**Extract provided**
## Begin

Clean-Splat: Context-Aware Real-Time Object Removal in Augmented Reality via Generative 3D Gaussian Inpainting

Landon Vireo; Brennan Sloane; Arden Piercefield; Greer Holloway; Keaton Farrow

doi:10.20944/preprints202512.2740.v1

Submitted:

30 December 2025

Posted:

31 December 2025

You are already at the latest version

Abstract

Diminished Reality (DR)—the ability to visually remove real-world objects from a live Augmented Reality (AR) feed—is essential for reducing cognitive load and decluttering workspaces. However, existing techniques face a critical challenge: removing an object creates a visual void ("hole") that must be filled with a plausible background. Traditional 2D inpainting methods lack temporal consistency, causing the background to flicker or slide as the user moves. In this paper, we propose Clean-Splat, a novel framework for real-time, multi-view consistent object removal. We leverage 3D Gaussian Splatting (3DGS) for scene representation and integrate a View-Consistent Diffusion Prior to hallucinate occluded background geometry and texture. Unlike previous NeRF-based inpainting which is prohibitively slow, our method updates the 3D scene representation in near real-time, enabling rendering at >30 FPS on consumer hardware. Extensive experiments on real-world cluttered scenes demonstrate that Clean-Splat achieves state-of-the-art perceptual quality (LPIPS) and temporal stability compared to existing video inpainting approaches.

Keywords:

Diminished Reality

;

3D inpainting

;

Gaussian Splatting

;

generative AI

;

Augmented Reality

Subject:

Computer Science and Mathematics - Computer Vision and Graphics

1. Introduction

Augmented Reality (AR) typically focuses on adding virtual content to the real world. However, an equally important capability is Diminished Reality (DR): the ability to conceal or remove physical objects. Applications range from privacy protection (hiding sensitive documents on a desk) to interior design (visualizing a room without existing furniture) and industrial maintenance.

The core technical challenge in DR is Inpainting: plausibly filling the region previously occupied by the target object. While 2D image inpainting has advanced significantly with diffusion models [6], applying these frame-by-frame in AR fails. As the user moves the camera, independent 2D predictions lack 3D geometric consistency, resulting in the “shower curtain effect.” This issue of maintaining consistency over time is critical; as noted by Song et al. in their work on Temporal-ID [3], robust identity and texture preservation across long sequences requires adaptive memory mechanisms. We apply a similar philosophy here, treating the background texture as a persistent identity that must remain stable across varying viewpoints.

## End

**Supplied information**
## Begin

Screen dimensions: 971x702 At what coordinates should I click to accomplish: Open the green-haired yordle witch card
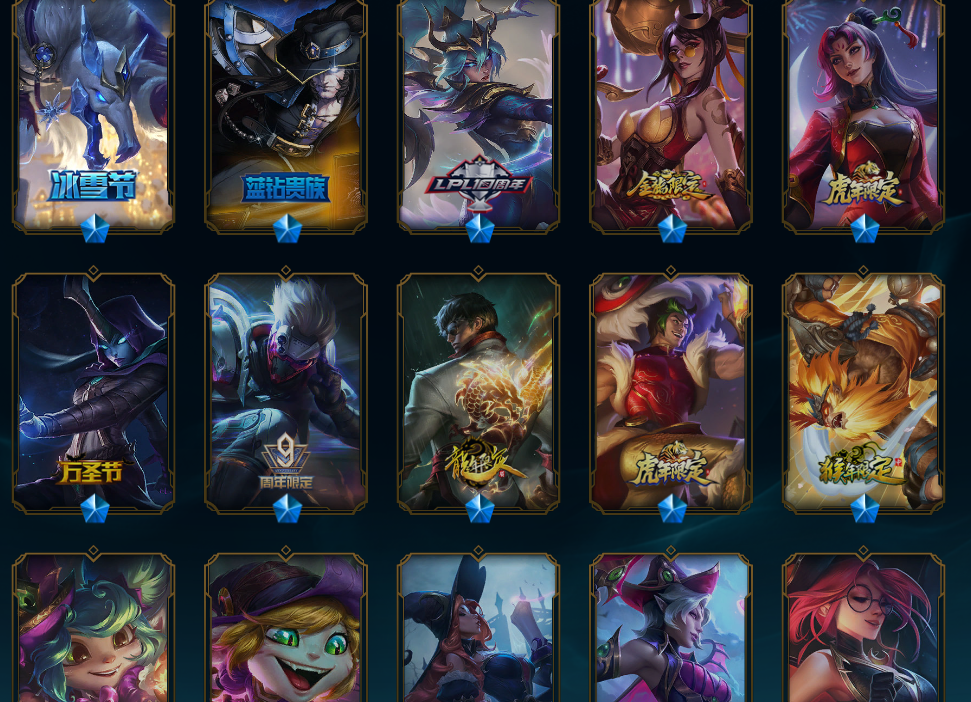[94, 626]
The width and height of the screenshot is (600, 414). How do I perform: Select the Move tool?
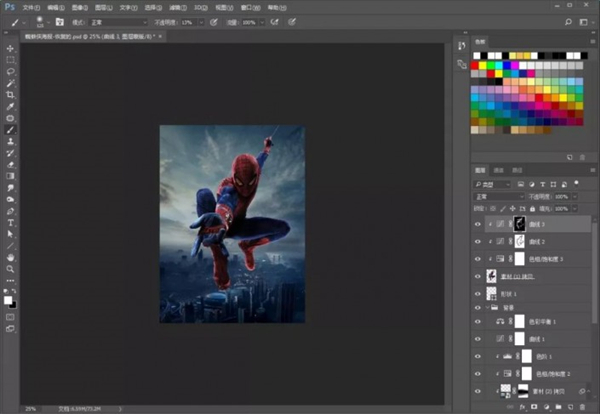11,48
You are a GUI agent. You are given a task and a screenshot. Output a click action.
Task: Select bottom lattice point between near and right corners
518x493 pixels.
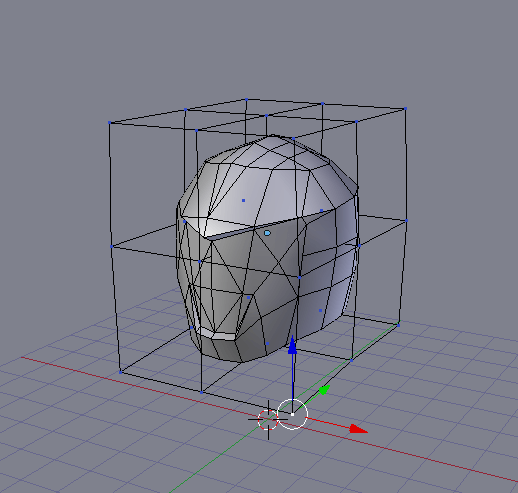pyautogui.click(x=351, y=360)
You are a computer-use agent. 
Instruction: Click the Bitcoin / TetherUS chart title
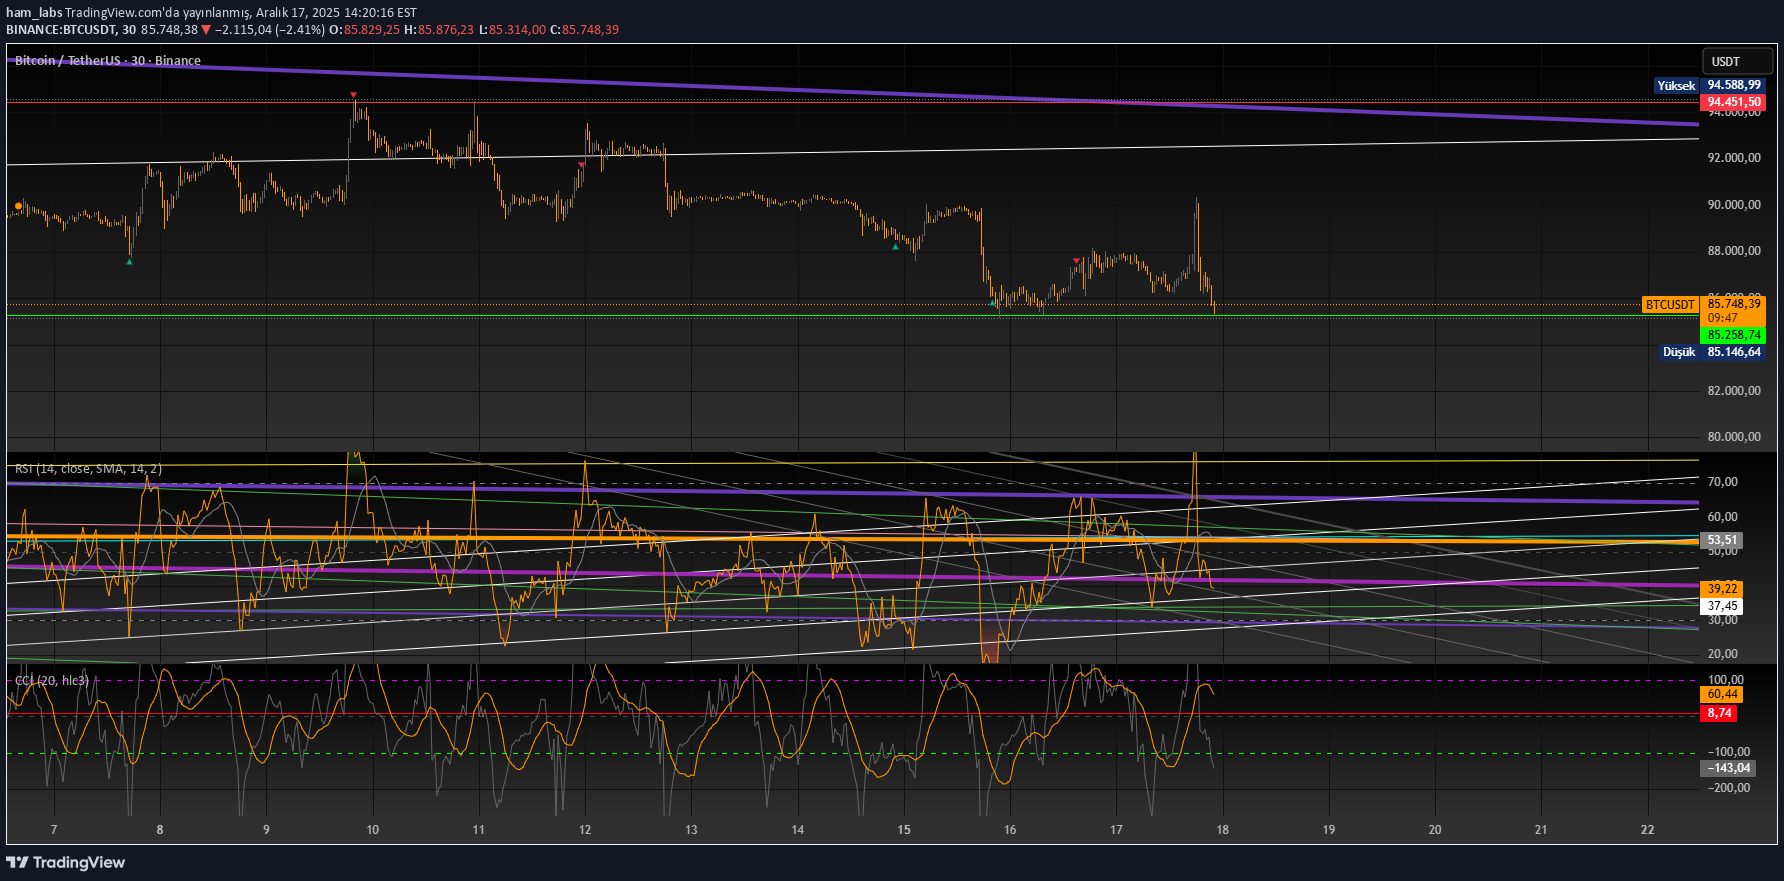click(108, 61)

## End

Can you copy, word for word, the part of the Clean-Splat preprint that opens with the words containing "Augmented Reality (AR) typically" and closes with "and industrial maintenance."?

**The response**
Augmented Reality (AR) typically focuses on adding virtual content to the real world. However, an equally important capability is Diminished Reality (DR): the ability to conceal or remove physical objects. Applications range from privacy protection (hiding sensitive documents on a desk) to interior design (visualizing a room without existing furniture) and industrial maintenance.